> What the task requires: Please put the rows below into a Markdown table with two columns, Index and Line, giving each row a number and skipping any blank ones. Leave the pictures out.
○ ○ ○ ○ ○ ○ ○
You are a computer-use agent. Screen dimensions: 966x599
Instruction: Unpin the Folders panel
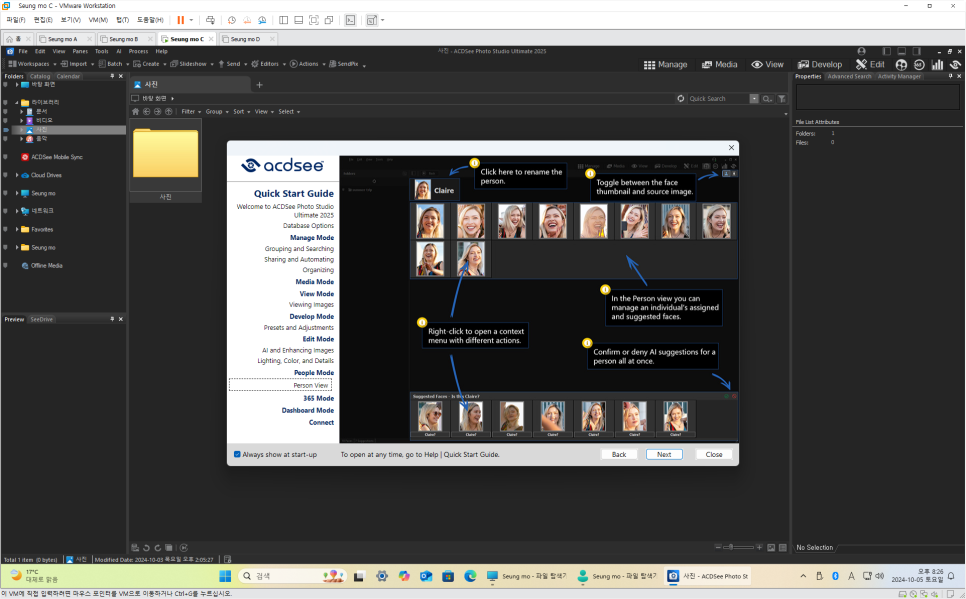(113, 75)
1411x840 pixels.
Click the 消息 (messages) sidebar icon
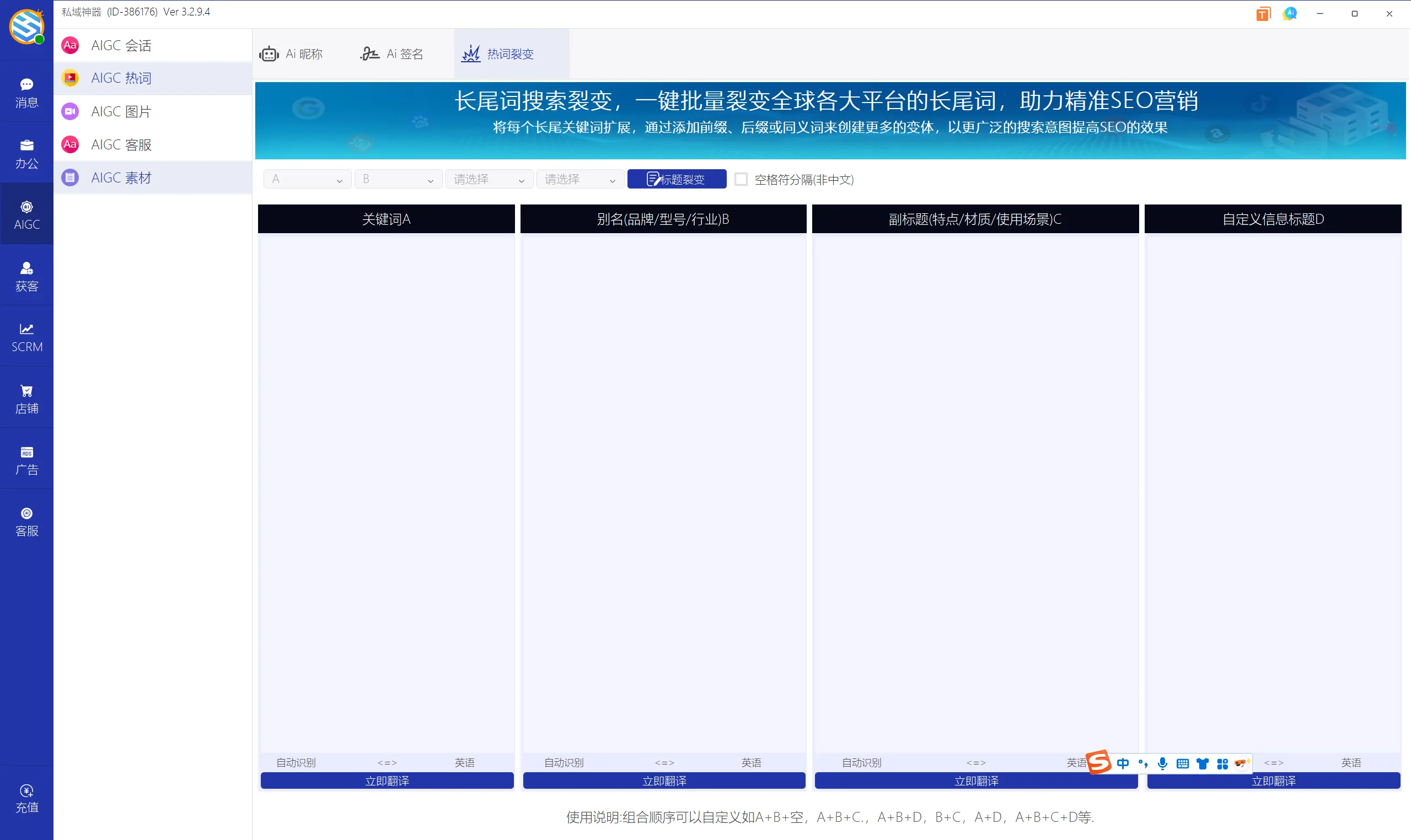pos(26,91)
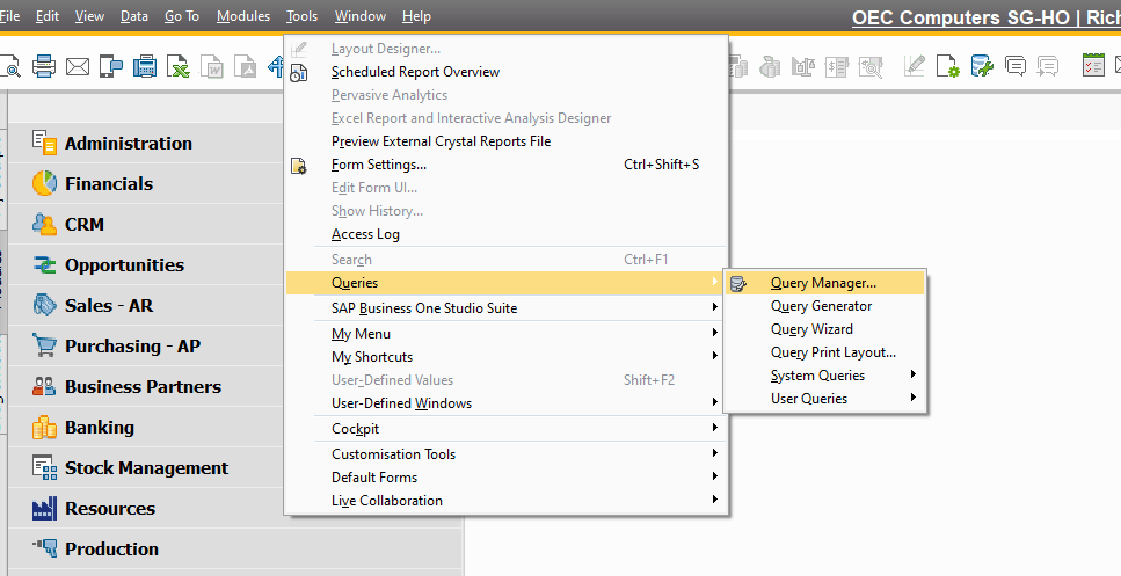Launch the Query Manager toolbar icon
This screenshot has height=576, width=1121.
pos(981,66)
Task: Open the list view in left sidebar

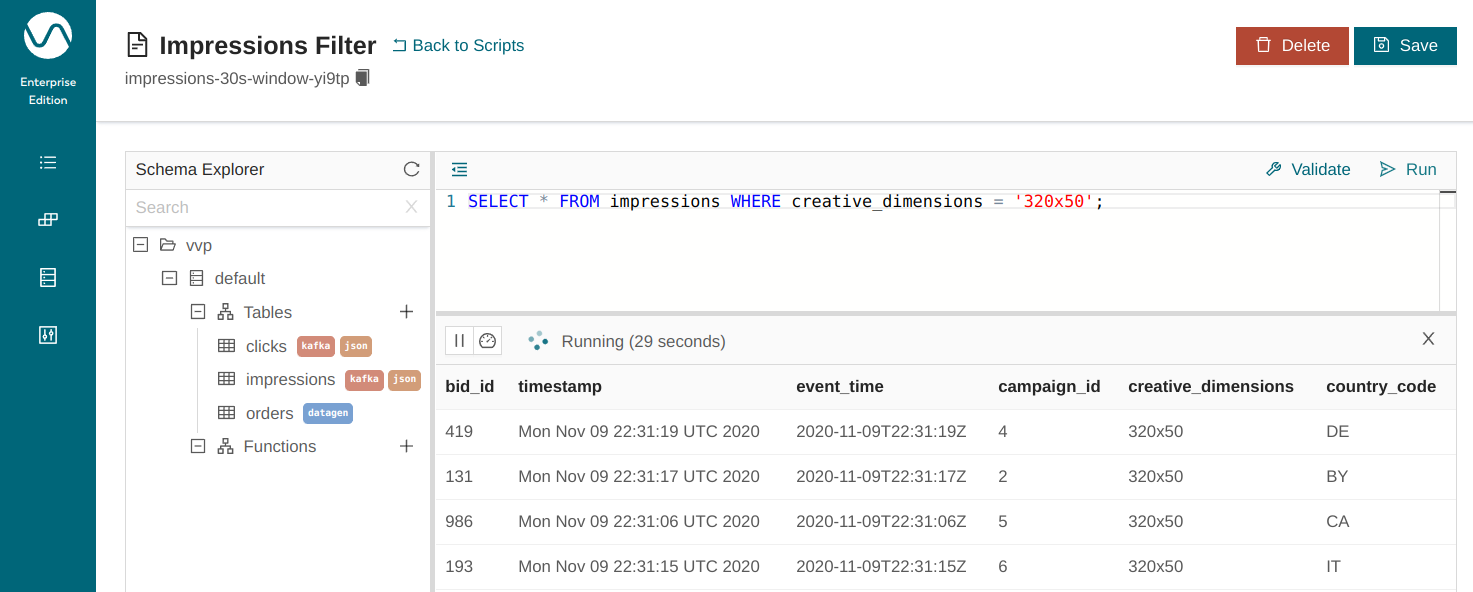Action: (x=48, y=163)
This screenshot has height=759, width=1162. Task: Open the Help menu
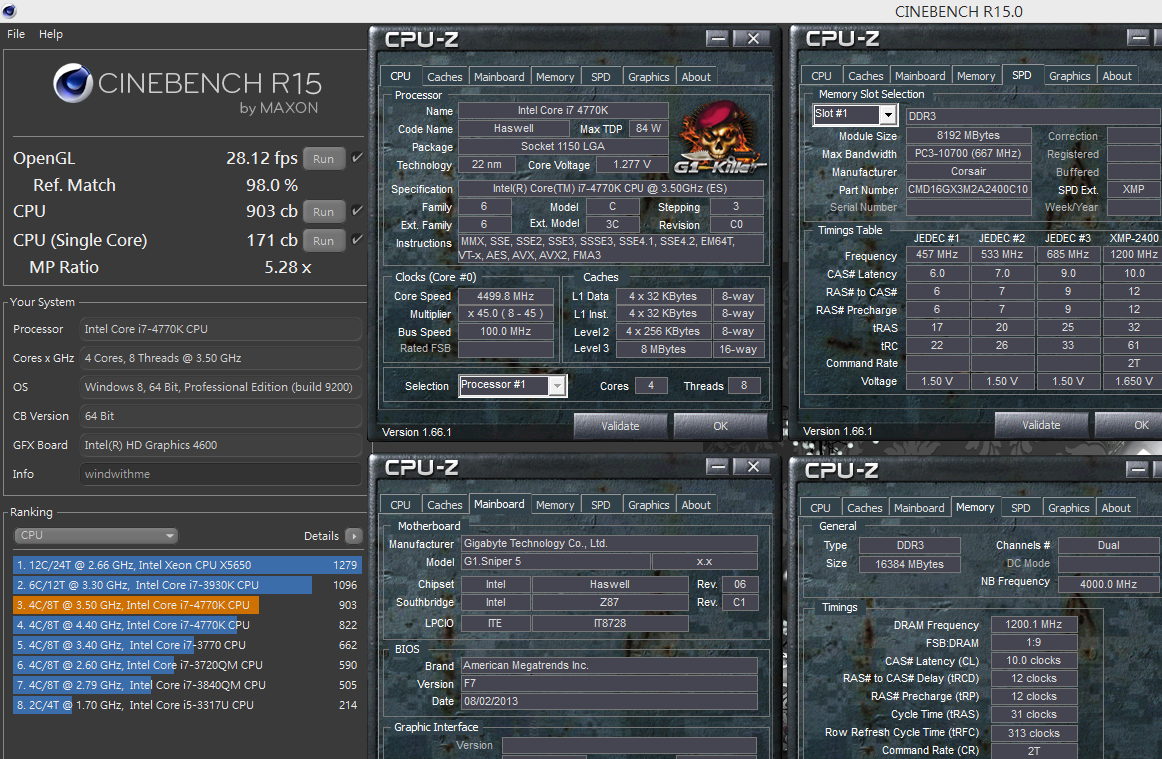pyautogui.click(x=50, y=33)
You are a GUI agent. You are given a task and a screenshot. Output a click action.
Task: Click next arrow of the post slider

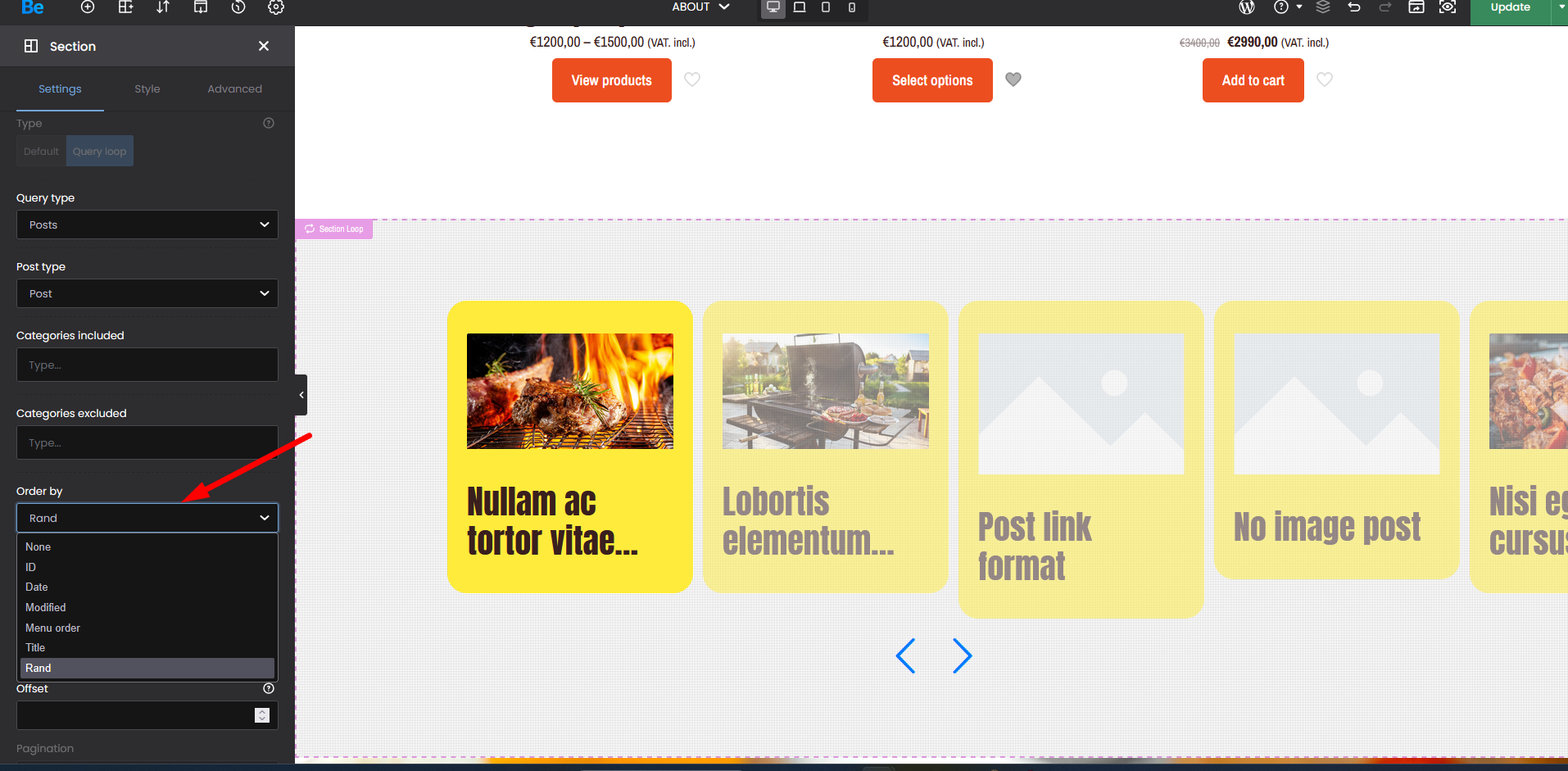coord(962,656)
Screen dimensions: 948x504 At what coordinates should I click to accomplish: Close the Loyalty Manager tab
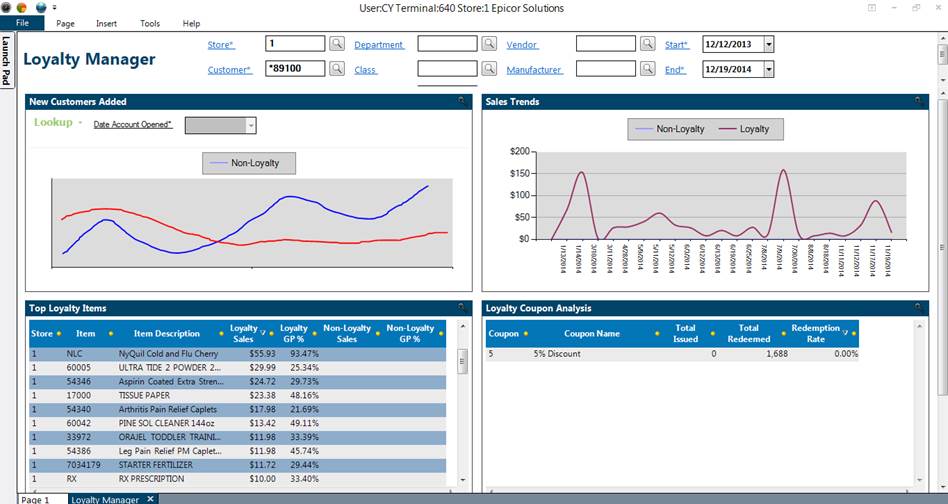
○ ○ ○ ○ ○ ○ ○
> Solution for this task:
| Index | Line |
|---|---|
| 1 | You are a computer-use agent. Screen dimensions: 966x599 |
| 2 | Instruction: Unpin the Folders panel |
| 3 | (113, 75) |
| 4 | 1411x840 pixels. |
| 5 | Click the 消息 (messages) sidebar icon |
| 6 | pos(26,91) |
| 7 | Launch the Query Manager toolbar icon |
| 8 | This screenshot has height=576, width=1121. |
| 9 | pos(981,66) |
| 10 | Task: Open the list view in left sidebar |
| 11 | Action: (x=48, y=163) |
| 12 | This screenshot has height=759, width=1162. Task: Open the Help menu |
| 13 | pyautogui.click(x=50, y=33) |
| 14 | You are a GUI agent. You are given a task and a screenshot. Output a click action. |
| 15 | Task: Click next arrow of the post slider |
| 16 | coord(962,656) |
| 17 | Screen dimensions: 948x504 At what coordinates should I click to accomplish: Close the Loyalty Manager tab |